Frontal herpes zoster in an immunocompetent partially vaccinated child

DOI:

https://doi.org/10.26326/2281-9649.27.3.1474

How to Cite

Hernández-Núñez A., Martínez-Morán C., Romero-Maté A., Borbujo J. 2017. Frontal herpes zoster in an immunocompetent partially vaccinated child. Eur. J. Pediat. Dermatol. 27 (3):184-85. 10.26326/2281-9649.27.3.1474.

Authors

Hernández-Núñez A. Martínez-Morán C. Romero-Maté A. Borbujo J.
pp. 184-185

Abstract

Herpes zoster is an uncommon viral infection in children, and cephalic presentation is extremely rare. Although it can occur in patients of any age who have had a previous infection with varicella zoster virus (VZV), it is mostly reported in immunocompromised patients or in cases of varicella infection acquired intrauterine or during the first year of life (3). Initial exposure to the VZV may be from a wild-type or vaccine-related strain (1). Some studies have shown a significantly higher risk of herpes zoster in children with varicella infection than in vaccinated children without a history of varicella (4).
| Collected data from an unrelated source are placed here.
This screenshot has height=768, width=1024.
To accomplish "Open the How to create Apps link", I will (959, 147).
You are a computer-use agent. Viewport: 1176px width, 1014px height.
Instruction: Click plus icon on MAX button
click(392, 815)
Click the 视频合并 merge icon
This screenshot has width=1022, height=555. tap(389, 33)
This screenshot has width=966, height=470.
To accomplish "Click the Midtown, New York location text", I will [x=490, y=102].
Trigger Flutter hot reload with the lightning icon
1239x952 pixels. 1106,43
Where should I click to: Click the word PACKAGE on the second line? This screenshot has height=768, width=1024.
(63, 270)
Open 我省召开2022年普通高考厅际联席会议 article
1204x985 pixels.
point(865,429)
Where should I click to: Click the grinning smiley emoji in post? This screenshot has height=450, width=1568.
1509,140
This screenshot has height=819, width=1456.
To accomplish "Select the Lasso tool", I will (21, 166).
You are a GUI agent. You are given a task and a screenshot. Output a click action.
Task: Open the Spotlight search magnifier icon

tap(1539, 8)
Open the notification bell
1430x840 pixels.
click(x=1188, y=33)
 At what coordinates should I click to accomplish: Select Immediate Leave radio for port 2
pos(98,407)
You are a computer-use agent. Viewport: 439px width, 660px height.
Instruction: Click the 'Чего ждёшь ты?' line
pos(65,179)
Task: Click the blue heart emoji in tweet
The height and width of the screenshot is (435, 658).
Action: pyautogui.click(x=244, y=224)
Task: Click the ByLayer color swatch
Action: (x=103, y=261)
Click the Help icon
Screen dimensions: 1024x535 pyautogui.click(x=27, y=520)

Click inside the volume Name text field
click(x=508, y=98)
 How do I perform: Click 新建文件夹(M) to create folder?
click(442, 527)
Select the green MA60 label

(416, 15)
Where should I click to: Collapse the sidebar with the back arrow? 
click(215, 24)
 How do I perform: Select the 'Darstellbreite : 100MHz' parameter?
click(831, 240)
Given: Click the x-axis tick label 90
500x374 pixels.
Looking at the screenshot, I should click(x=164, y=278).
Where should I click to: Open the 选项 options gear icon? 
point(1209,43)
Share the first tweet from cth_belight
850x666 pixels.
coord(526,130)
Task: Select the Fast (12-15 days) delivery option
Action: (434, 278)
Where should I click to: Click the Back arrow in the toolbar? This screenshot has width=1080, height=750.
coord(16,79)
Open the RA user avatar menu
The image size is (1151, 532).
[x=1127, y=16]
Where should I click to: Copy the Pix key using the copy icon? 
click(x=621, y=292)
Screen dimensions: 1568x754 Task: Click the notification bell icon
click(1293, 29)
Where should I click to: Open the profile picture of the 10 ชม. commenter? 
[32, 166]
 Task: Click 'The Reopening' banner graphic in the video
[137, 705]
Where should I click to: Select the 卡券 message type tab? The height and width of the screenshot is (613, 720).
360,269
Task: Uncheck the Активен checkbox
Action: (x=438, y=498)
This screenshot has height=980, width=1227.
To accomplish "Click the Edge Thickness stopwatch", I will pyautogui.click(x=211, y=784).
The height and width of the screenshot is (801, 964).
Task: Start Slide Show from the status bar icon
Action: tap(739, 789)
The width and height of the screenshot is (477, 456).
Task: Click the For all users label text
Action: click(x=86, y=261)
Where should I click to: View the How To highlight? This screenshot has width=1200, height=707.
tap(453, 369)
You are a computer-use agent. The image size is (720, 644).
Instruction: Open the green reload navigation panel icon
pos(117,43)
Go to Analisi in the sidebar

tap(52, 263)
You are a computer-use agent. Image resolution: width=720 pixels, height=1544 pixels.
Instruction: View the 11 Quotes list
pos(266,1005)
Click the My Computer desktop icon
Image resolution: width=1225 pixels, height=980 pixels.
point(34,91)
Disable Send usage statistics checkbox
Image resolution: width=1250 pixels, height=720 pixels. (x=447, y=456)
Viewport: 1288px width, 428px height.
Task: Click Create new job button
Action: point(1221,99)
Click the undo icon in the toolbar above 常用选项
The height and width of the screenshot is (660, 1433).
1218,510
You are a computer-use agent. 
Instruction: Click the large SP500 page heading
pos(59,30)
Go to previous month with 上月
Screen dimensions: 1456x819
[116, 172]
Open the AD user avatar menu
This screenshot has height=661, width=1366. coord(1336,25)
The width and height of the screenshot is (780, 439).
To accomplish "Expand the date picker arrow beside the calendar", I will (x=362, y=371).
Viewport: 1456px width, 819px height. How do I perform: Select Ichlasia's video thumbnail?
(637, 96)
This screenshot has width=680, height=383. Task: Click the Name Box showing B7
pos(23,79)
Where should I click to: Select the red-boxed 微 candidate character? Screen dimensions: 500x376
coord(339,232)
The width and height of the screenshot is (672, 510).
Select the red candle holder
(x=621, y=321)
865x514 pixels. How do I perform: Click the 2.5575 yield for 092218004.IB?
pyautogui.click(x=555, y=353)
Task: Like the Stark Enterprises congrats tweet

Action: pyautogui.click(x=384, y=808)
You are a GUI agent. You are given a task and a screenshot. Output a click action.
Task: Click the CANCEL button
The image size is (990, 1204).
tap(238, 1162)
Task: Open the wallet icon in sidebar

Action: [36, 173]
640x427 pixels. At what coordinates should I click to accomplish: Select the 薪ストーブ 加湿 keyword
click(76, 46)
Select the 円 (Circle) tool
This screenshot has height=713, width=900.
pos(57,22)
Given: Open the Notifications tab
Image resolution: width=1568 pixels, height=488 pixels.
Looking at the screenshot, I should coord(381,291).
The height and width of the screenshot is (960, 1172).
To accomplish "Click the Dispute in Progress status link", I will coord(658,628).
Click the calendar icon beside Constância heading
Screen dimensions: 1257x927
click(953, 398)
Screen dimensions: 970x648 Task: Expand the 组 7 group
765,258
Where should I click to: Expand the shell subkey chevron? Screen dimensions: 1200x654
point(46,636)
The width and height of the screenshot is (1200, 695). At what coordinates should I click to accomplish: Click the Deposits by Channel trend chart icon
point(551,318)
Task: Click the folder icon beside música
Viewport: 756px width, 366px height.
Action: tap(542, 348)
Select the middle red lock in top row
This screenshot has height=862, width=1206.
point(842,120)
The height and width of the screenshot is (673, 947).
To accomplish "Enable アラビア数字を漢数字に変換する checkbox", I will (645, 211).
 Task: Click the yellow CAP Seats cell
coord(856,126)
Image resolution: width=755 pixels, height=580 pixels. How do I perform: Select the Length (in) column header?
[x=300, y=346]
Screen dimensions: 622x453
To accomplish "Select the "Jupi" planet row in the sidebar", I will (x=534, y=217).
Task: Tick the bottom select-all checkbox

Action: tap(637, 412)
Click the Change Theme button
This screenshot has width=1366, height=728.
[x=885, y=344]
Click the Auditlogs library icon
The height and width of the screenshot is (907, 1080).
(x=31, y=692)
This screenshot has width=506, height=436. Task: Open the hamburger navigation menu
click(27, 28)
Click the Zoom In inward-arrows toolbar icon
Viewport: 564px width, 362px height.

One factor that seems to increase the risk of herpes zoster after VVZ vaccination is the development of a rash after its administration, being the relative risk of developing a herpes zoster 5.75 times greater in these children (2). The most common schedule of vaccination comprises a first dose at 12-18 months followed by a second dose at between four and six years of age (5). This second dose is unnecessary if the child develops a varicella before it.
Herpes zoster has obviously been reported previously in the literature in our same conditions, but we have not found this peculiar presentation mimicking an herpes simplex infection in an immunocompetent child.